Le seul fait de l’évocation de l’anniversaire dans l’ambiance de crise générale qui affecte les relations internationales en entretenant constamment la tension entre le monde du bloc BAO (dont fait partie UK) et le reste (dont fait partie l’Argentine) conduit la présidente argentine Kirchner à rappeler la thèse de son pays, qui est à terme le droit de reconquérir l’archipel, pour resserrer les rangs de l’opinion publique. Le seul fait de l’affaiblissement dramatique des capacités militaires UK, à cause de la crise générale, conduit des Jackson à mettre en cause les capacités britanniques à défendre les Malouines, et les autorités en place à surestimer ces capacités et la justesse selon eux de la position de Londres. Les exigences argentines sont tout de même définies de cette façon assez brutale, qui n’est pas faite pour arranger la situation diplomatique puisqu’elle revient à traiter les Argentins de menteurs et d’imbéciles, par le gouverneur de l’archipel, Nigel Haywood : «Their claim is founded on a complete myth. Their arguments are getting louder and louder and weaker and weaker.
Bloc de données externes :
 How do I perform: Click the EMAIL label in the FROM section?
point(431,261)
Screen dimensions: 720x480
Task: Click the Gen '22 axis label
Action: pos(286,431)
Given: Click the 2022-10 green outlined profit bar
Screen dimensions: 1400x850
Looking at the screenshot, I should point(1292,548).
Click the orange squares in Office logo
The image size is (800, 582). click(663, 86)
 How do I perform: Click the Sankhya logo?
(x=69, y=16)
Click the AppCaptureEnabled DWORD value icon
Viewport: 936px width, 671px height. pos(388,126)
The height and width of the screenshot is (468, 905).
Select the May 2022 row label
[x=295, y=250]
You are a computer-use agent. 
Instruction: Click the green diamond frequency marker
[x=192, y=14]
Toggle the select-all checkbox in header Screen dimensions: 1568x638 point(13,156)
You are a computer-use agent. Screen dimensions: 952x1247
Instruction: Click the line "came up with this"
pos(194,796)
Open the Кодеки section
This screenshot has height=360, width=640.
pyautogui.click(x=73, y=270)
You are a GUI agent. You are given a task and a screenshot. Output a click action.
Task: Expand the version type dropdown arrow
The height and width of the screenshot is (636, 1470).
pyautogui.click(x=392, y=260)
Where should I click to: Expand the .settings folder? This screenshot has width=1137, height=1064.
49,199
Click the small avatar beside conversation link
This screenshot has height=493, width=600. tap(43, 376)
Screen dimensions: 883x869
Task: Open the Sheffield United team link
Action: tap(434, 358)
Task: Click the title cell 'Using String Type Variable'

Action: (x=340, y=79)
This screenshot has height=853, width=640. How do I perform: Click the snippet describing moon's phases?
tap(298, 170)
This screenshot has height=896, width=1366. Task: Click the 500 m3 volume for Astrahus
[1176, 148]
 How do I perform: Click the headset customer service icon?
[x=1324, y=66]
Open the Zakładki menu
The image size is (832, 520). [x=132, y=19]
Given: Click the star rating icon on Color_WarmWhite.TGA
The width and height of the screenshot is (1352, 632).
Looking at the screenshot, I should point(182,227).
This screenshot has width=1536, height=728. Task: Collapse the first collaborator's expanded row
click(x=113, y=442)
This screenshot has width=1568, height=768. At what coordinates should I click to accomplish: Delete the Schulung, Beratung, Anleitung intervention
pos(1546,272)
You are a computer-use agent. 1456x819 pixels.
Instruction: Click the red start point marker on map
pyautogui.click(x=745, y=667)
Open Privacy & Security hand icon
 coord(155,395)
They are saying some very stupid things.» Tout cela n’est que communication mais la communication est de plus en plus la condition de la puissance, et de plus en plus quand les autres attributs de la puissance (le technologisme sous la forme des capacités des forces armées) ne cessent de se réduire.

L’anniversaire lui-même (qui pourrait concerner toute une période de temps, entre l’attaque argentine initiale en mars et la fin de la reconquête, début juin) doit exacerber les deux positions antagonistes puisqu’il permet de glorifier la puissance nationale. Il est un motif de fierté pour les Britanniques, pour l’exploit stratégique accompli à l’époque par leurs forces (et qui serait impossible à renouveler aujourd’hui, à cause de l’absence de moyens) ; il ne l’est pas moins pour les Argentins, technologiquement inférieurs aux Britanniques mais dont les pilotes accomplirent durant cette campagne de 1982 certains des plus extraordinaires exploits de la guerre aérienne moderne grâce à leur courage et à leurs incroyables capacités et audaces de pilotage dans leurs attaques contre la flotte britannique.

Les deux pays vont donc commémorer ce souvenir, chacun avec des motifs de fierté nationale, donc d’autant plus de susceptibilités l’un par rapport à l’autre. Là aussi, la communication va nourrir la tension, dans un environnement de crise générale où le continent sud-américaine a de très fortes tendances à s’unir, à la fois au nom d’un passé d’humiliation et au nom de ses revendications présentes, contre le bloc BAO, et surtout le monde anglo-saxon et ses tendances constantes à l’impérialisme mercantiliste. (Se rappeler la fameuse conférence de presse commune Lula-Gordon Brown à Brasilia en mars 2009, en pleine première phase de la crise financière, – voir le 27 mars 2009, – où le président brésilien accusa “l’homme blanc aux yeux bleus” de la responsabilité de cette crise qui, déjà, frappait le monde entier : «In Brazil, Gordon Brown continued his pre-[G20] summit tour but there was embarrassment when his host, President Luiz Inacio Lula Da Silva, said the financial crisis was caused by “white people with blue eyes”. He told a joint press conference with Mr Brown that he had never met a black banker.») Le vieux souvenir des Malouines, s’il ne ressuscitera pas nécessairement une guerre, loin de là, fournit d’ores et déjà un foyer de tension de plus qu’il faut ajouter au bouillonnement de la crise générale dont l’un des axes est la rancœur grandissante et affichée du reste du monde contre les représentants et serviteurs privilégiés, et anglo-saxons, du Système. Le souvenir et la commémoration, comme le reste des activités internationales courantes, peuvent avoir, par la communication et le symbole, une dimension antiSystème bienvenue et vertueuse.